__Task prompt__
Exact copies are required of the lines from the line containing "Viewport: 500px width, 383px" through the final line of the listing, both included, and of no other lines.

__Task input__
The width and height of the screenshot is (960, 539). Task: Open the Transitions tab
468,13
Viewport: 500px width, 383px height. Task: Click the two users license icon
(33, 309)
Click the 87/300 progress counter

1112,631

__Answer area__
Viewport: 500px width, 383px height. Task: Click the two users license icon
(33, 309)
Click the 87/300 progress counter

1112,631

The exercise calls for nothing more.